Exercise aim: In the data below, find each line carrying the string "Luxury" and copy it out.

(Dataset entries)
****
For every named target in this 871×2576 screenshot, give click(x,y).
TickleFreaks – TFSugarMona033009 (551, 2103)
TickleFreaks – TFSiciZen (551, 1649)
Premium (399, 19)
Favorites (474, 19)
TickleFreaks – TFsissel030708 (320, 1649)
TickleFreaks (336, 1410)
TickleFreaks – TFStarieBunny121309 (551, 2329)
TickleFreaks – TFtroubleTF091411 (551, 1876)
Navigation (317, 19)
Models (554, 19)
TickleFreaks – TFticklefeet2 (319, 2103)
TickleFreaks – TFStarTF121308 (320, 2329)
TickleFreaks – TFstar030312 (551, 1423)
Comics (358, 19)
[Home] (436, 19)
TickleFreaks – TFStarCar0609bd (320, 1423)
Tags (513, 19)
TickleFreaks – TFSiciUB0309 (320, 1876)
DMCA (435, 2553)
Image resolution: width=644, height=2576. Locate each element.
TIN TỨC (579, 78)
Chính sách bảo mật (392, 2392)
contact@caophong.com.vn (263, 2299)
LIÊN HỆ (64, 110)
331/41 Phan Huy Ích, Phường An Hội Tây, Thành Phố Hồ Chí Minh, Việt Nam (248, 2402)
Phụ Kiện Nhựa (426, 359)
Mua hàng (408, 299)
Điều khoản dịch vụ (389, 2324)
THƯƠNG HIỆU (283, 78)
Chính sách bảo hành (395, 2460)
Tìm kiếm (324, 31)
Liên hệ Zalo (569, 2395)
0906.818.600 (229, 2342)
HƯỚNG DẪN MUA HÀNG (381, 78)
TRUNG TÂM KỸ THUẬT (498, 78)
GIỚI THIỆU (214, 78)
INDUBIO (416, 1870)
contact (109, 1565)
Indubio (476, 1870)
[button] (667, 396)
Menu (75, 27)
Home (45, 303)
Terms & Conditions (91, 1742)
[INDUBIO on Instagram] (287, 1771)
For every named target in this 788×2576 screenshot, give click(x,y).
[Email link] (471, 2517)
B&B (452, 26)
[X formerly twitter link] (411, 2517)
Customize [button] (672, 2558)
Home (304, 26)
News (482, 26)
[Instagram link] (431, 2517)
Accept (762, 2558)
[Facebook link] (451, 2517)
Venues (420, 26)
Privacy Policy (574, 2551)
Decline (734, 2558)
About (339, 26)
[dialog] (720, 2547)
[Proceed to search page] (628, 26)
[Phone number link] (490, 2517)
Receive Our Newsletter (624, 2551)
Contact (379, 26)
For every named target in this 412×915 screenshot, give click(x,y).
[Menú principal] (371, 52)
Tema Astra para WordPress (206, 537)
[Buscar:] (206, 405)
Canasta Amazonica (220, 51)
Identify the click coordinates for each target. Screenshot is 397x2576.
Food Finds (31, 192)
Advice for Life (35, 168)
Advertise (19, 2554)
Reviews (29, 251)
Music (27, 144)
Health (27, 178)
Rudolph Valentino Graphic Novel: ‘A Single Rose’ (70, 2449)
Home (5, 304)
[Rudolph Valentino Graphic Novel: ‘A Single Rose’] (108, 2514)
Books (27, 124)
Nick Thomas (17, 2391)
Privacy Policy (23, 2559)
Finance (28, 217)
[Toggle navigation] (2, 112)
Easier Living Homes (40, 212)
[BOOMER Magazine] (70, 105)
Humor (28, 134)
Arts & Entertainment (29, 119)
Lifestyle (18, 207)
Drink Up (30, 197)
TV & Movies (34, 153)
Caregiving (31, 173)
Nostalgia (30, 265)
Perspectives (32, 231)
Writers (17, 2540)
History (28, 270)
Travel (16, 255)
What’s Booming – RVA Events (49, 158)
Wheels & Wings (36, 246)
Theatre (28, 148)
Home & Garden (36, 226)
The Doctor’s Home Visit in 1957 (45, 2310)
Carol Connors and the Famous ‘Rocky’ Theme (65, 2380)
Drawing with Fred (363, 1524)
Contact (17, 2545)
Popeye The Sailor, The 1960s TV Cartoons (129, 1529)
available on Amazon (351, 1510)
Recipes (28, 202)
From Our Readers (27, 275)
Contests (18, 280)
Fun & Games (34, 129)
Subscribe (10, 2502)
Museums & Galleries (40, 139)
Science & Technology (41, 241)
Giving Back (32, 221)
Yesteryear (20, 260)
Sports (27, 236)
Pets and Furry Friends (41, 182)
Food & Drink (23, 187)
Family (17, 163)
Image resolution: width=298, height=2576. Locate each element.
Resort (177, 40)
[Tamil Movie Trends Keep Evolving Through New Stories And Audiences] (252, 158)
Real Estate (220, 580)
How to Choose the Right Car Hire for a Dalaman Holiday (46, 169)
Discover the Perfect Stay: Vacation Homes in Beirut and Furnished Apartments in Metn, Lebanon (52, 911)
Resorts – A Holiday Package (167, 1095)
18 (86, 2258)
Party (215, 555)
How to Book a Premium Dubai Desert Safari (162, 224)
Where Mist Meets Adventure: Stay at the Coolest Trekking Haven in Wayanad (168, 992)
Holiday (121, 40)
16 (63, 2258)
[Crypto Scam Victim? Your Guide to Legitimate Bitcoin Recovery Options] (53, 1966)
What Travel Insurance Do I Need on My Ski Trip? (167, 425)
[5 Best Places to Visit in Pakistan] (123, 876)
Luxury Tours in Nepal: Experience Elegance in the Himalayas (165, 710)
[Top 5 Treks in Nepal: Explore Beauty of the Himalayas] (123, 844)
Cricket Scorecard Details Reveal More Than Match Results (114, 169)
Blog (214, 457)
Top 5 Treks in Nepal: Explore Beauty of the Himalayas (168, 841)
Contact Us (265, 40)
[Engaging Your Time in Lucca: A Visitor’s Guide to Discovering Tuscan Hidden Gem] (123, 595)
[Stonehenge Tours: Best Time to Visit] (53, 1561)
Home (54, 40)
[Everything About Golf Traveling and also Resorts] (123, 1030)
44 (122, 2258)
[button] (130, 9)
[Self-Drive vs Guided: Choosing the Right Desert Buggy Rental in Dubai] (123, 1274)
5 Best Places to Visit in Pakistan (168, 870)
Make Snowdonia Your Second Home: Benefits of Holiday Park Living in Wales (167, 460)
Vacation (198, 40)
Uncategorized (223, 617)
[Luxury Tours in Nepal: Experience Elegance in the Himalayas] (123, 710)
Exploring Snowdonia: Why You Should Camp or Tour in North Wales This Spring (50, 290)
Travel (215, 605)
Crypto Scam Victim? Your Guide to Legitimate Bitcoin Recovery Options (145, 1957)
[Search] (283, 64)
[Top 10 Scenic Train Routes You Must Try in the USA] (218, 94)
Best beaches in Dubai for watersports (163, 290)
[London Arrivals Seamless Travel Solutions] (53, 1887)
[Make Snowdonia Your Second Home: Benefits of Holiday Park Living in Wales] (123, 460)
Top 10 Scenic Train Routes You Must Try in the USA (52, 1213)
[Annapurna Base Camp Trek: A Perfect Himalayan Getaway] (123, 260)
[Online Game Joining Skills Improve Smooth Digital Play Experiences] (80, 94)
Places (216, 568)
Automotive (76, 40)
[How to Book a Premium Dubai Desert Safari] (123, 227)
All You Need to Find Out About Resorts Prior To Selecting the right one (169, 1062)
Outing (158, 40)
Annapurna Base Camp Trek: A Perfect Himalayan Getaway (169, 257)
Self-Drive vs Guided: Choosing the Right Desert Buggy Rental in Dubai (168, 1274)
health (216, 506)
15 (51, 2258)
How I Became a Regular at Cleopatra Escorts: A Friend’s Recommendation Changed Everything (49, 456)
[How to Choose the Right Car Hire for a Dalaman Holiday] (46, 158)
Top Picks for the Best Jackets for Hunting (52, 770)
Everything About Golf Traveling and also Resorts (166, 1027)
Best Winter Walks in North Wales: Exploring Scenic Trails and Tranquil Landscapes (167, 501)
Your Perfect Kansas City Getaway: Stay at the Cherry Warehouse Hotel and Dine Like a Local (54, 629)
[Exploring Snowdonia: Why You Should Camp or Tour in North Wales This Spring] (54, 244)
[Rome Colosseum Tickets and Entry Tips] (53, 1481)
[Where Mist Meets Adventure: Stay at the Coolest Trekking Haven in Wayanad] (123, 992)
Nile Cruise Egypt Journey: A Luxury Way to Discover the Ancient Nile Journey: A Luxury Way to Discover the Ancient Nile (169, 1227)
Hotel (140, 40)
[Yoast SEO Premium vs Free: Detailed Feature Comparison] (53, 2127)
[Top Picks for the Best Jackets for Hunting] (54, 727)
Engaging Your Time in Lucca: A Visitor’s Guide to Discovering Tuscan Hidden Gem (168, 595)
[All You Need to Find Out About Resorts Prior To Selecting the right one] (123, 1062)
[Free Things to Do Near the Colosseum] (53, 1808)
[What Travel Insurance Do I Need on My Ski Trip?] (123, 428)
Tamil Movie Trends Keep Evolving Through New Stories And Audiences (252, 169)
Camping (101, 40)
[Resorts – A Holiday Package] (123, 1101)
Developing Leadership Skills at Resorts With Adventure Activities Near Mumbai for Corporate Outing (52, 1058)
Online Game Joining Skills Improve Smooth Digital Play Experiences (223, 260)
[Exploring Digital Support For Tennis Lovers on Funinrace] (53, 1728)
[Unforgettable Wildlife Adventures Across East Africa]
****
Final answer:
Luxury Tours in Nepal: Experience Elegance in the Himalayas (165, 710)
[Luxury Tours in Nepal: Experience Elegance in the Himalayas] (123, 710)
Nile Cruise Egypt Journey: A Luxury Way to Discover the Ancient Nile Journey: A Luxury Way to Discover the Ancient Nile (169, 1227)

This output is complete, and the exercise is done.